## [AIM]
Rewrite the rows below with "Where should I click to" swapped for "What should I tap to" wherever it occurs, and leave everything else unchanged. Omit the pictures from your answer.
━━━
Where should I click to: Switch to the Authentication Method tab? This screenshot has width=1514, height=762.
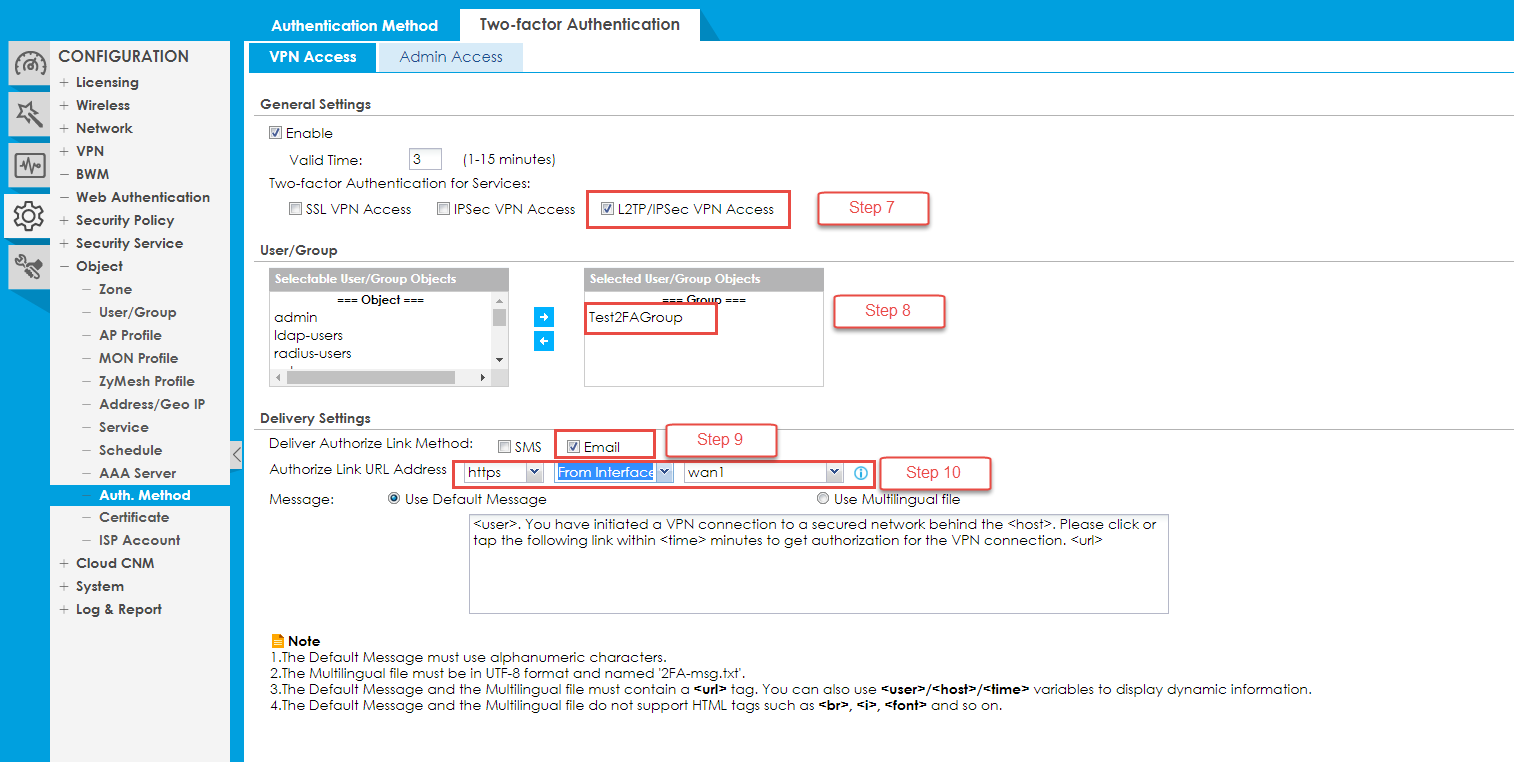[354, 25]
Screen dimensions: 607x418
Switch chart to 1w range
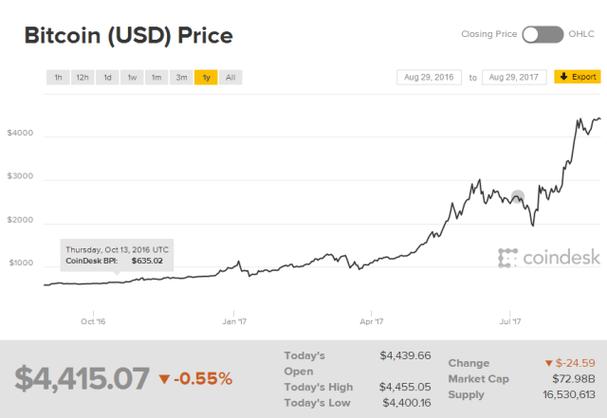pos(132,76)
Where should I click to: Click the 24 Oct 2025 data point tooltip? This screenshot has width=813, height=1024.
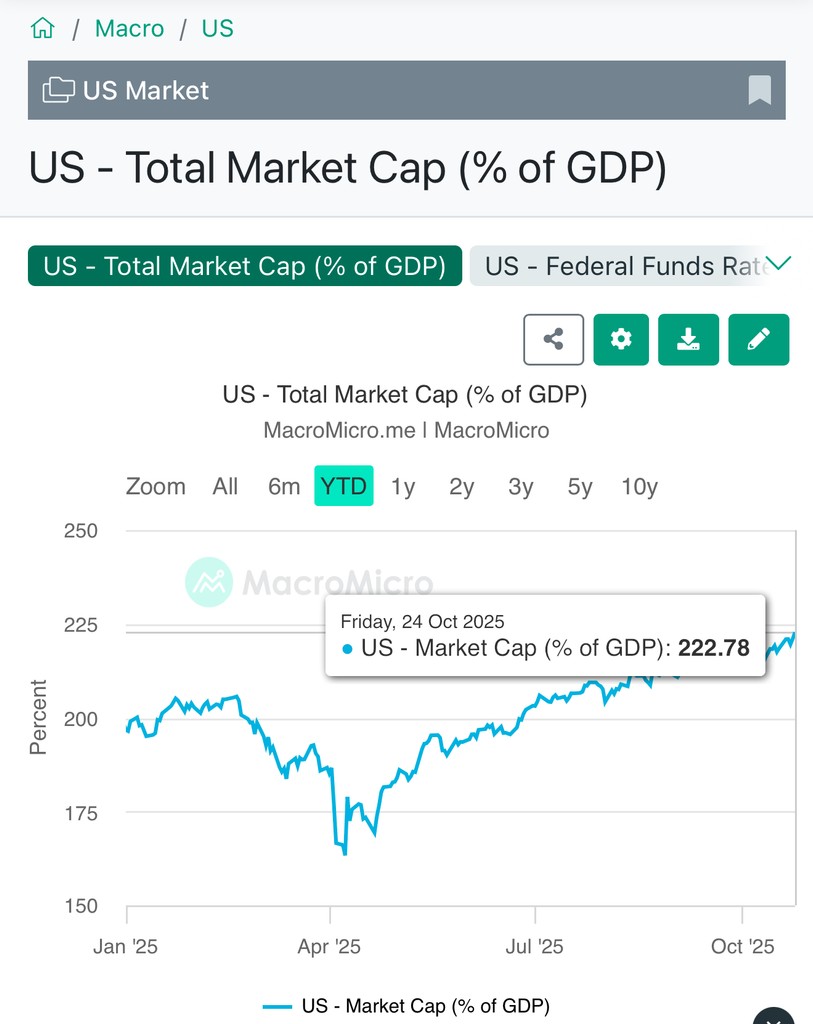545,636
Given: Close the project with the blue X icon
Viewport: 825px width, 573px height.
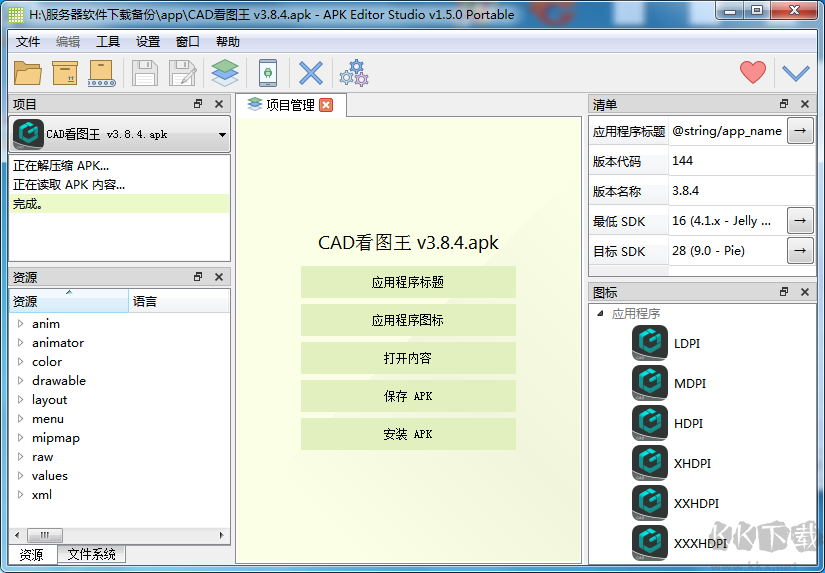Looking at the screenshot, I should tap(311, 73).
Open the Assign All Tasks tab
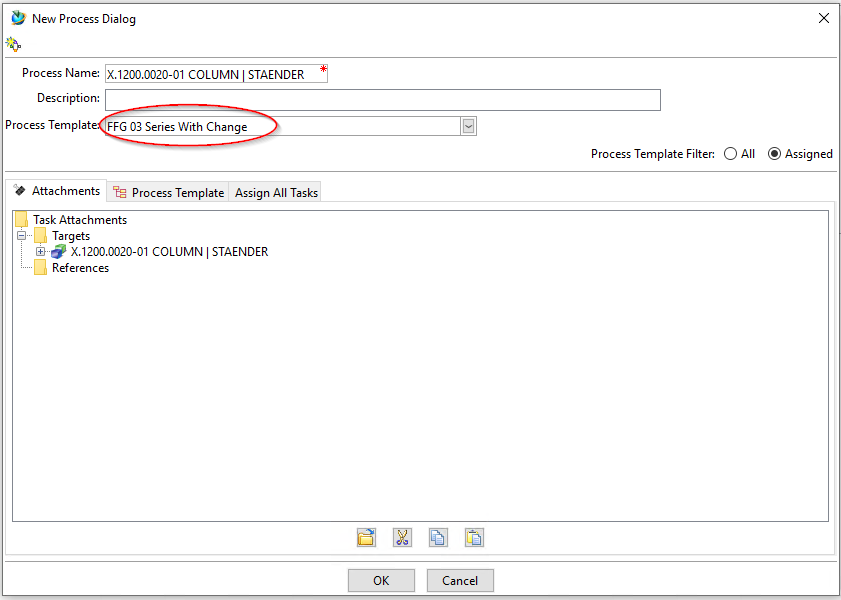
━━━
## [RESPONSE TO THE TASK]
What should I tap to: Switch to the Authentication Method tab? This screenshot has width=1514, height=762.
[354, 25]
Screen dimensions: 607x418
Switch chart to 1w range
pos(132,76)
What should I tap to: Click the 24 Oct 2025 data point tooltip? This screenshot has width=813, height=1024.
545,636
Given: Close the project with the blue X icon
Viewport: 825px width, 573px height.
Looking at the screenshot, I should tap(311, 73).
Open the Assign All Tasks tab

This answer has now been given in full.